Everyone’s suicide story is both unique and similar. Mine is no different.

My brother-in-law ended his life and, as such, moved my family from the known to the unknowable. In an instant, my sister, her young children, my parents, my other sisters and I were catapulted into a life not of our choosing. I don’t profess to know the half of it. I was 17 years old when it happened. We all did our best to fill in the cracks, yet, 36 years later, we still trip into emotional quicksand.

You have a story, I bet. So does your neighbor. Your co-worker. Your best friend. Someone you knew of who found the weight of the world too heavy and made a choice that seemed like the only option.

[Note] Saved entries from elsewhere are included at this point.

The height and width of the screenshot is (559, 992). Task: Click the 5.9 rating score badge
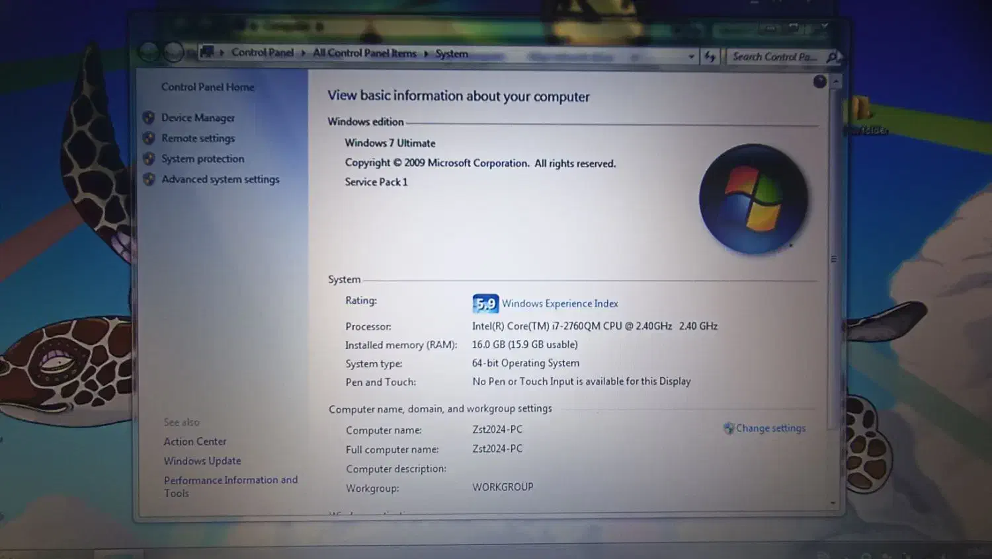(485, 303)
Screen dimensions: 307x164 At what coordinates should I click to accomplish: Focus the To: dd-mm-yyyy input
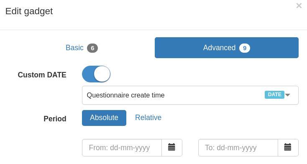tap(238, 148)
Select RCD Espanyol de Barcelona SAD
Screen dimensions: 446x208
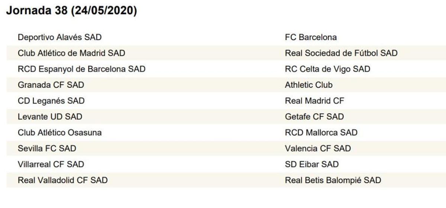pyautogui.click(x=81, y=69)
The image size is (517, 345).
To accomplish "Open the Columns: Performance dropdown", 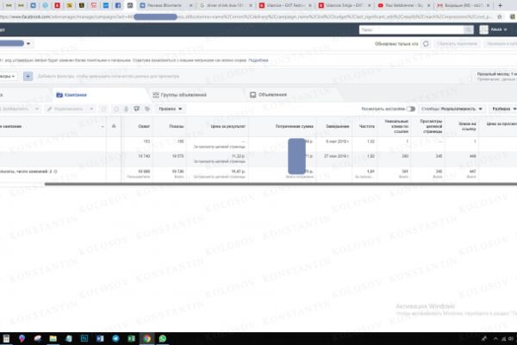I will coord(452,109).
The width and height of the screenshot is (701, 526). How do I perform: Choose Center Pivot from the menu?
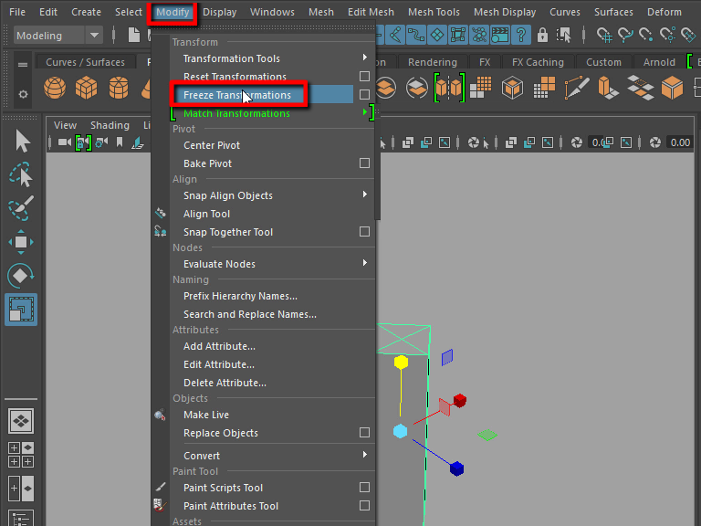click(212, 145)
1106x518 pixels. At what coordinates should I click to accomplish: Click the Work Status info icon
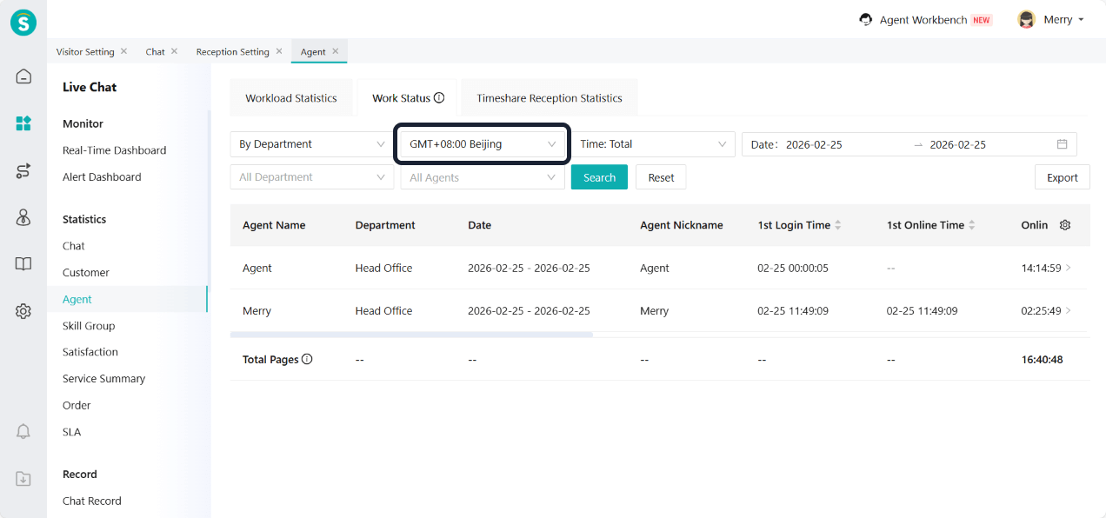439,98
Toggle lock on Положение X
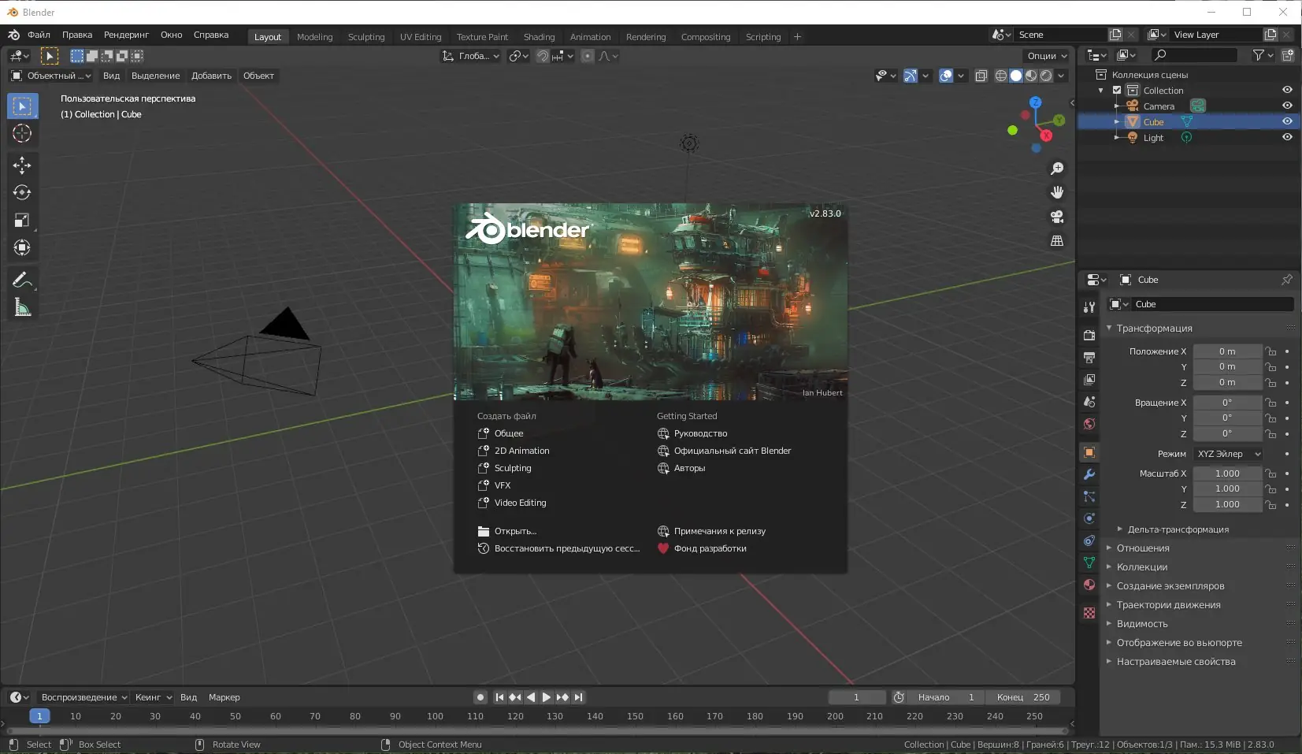 (x=1270, y=351)
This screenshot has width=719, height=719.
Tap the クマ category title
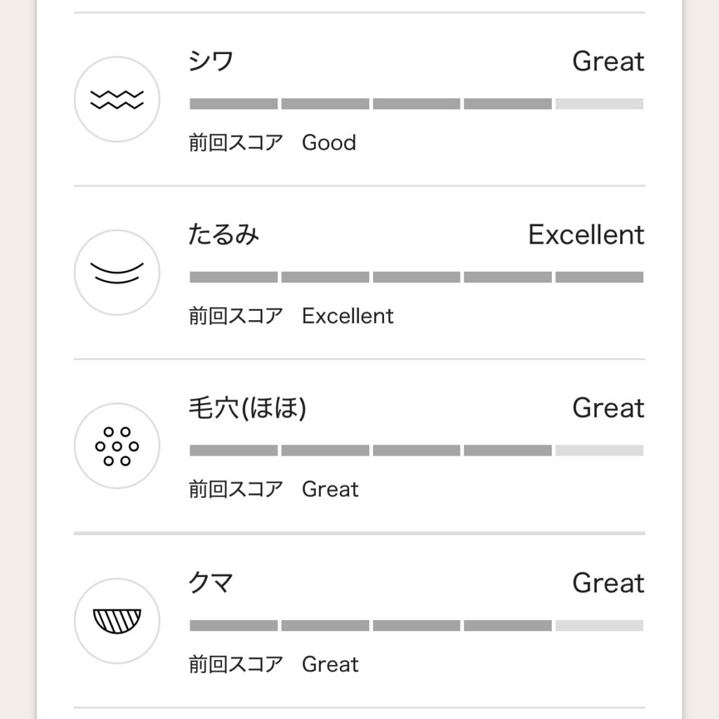[x=211, y=583]
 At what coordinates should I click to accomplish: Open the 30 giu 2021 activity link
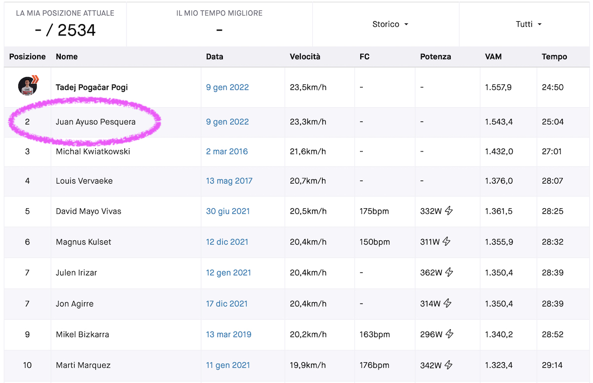[228, 211]
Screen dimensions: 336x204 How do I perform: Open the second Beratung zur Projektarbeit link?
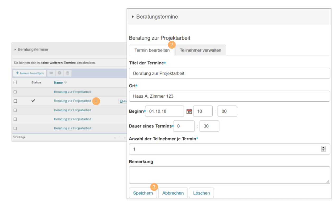(73, 101)
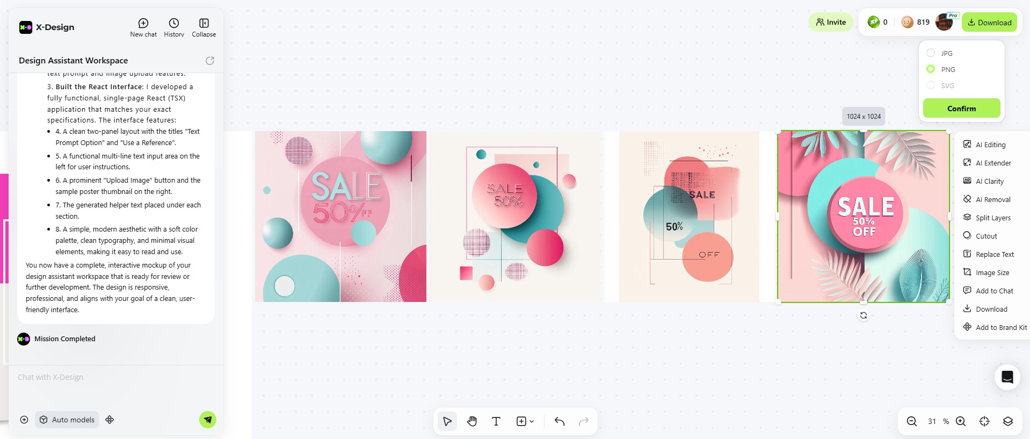Select the hand pan tool
The width and height of the screenshot is (1030, 439).
click(x=472, y=421)
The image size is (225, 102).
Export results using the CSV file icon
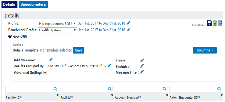tap(220, 23)
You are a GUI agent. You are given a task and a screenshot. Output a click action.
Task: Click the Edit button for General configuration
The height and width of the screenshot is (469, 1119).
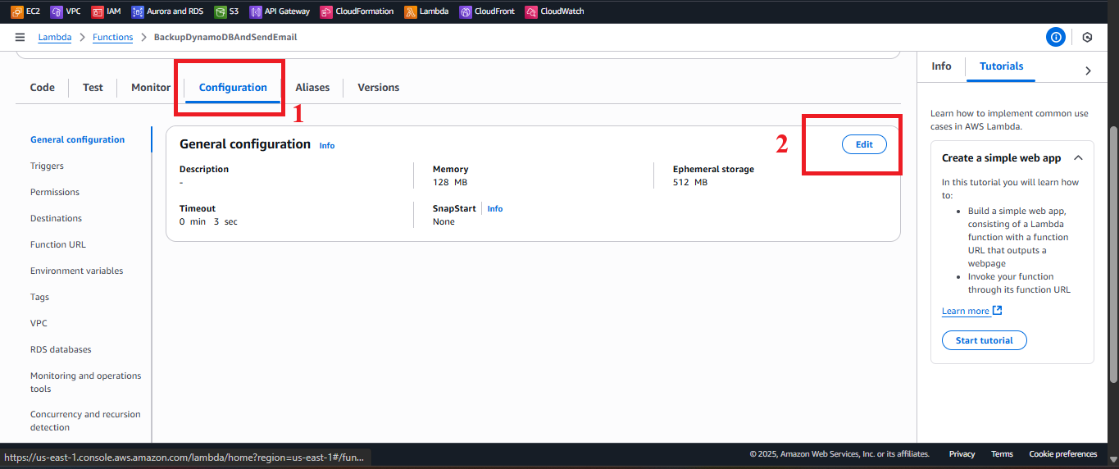click(864, 144)
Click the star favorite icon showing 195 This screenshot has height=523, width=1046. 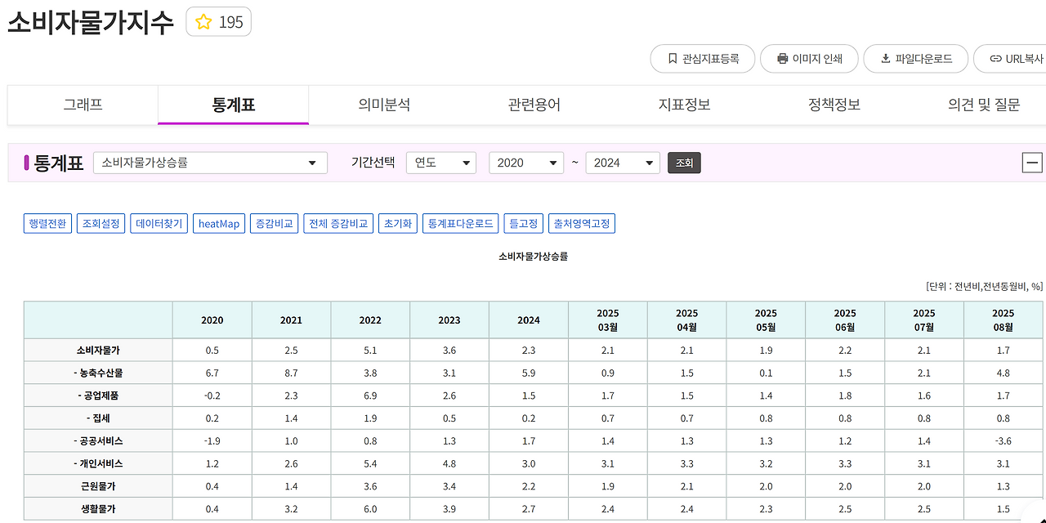coord(203,22)
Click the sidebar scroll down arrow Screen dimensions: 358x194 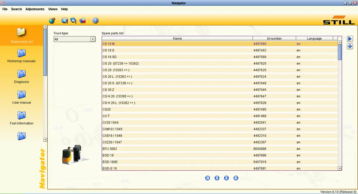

I should tell you this is not a column about suicide prevention. Rather — and hear me out — I’d like to explore the notion of acceptance. Goodness knows, I’d give anything to have my brother-in-law back. And others who’ve left. My grad school friend. My dear girlfriend’s husband. Robin Williams. Anthony Bourdain. Kate Spade.

Through the years, I saw the toll our loss took on my family. The birthdays, anniversaries and graduations that never were. He wasn’t there.

For many years, we fell into the “I wishes.” I wish we’d have done better in finding professional help in the shadow of the stigma — a Vietnam veteran with post-traumatic stress. Resources and receptiveness for his condition were limited. I wish we could’ve have told him more emphatically how loved he was, how his creative energy inspired us all. He had a vineyard in Ocala just for the fun of it. Who does that? He did. And he played the banjo with a smile that melted you.

I wish he knew that. Maybe he did? Thus, we fell down an endless rabbit hole.

Acceptance was harder to swallow. It happened. But his absence haunted us for years. Acceptance of what happened would never bring him back. But it might just have saved a part of us that we lost in the maelstrom of trying to figure out what could have been done to prevent it. As I write this, I find myself hesitant to go deeper, afraid to reopen the wound out of sensitivity to those closer to the eternal fire than I. Grief has no shelf life.

So much is written about lessons of life. Here’s the lesson I learned: Sometimes you look so hard for meaning, for a reason why, that you miss the who. Who is left in the shadow of the coda? Who could use someone to just show up? Again. And again, long after the loss. Long after others return to their corner of life that, for many, seems infinitely rich and normal and forever unattainable.

The day before my brother-in-law’s funeral, a friend brought my sister a gift of the most beautiful silk blouse. It fit her perfectly, framing her shoulders rounded by circumstance and pain. Yet there are moments since that my sister wears this blouse, almost 40 years later, and, to me, is at her most whole. A piece of clothing chosen with intention and care.

Writer Anna Quindlen said of her mother’s early death that when someone asks when the hurt stops, she always replies, “If it ever does, I will let you know.”

And until it does, let’s give what we can to those who are hurting — love.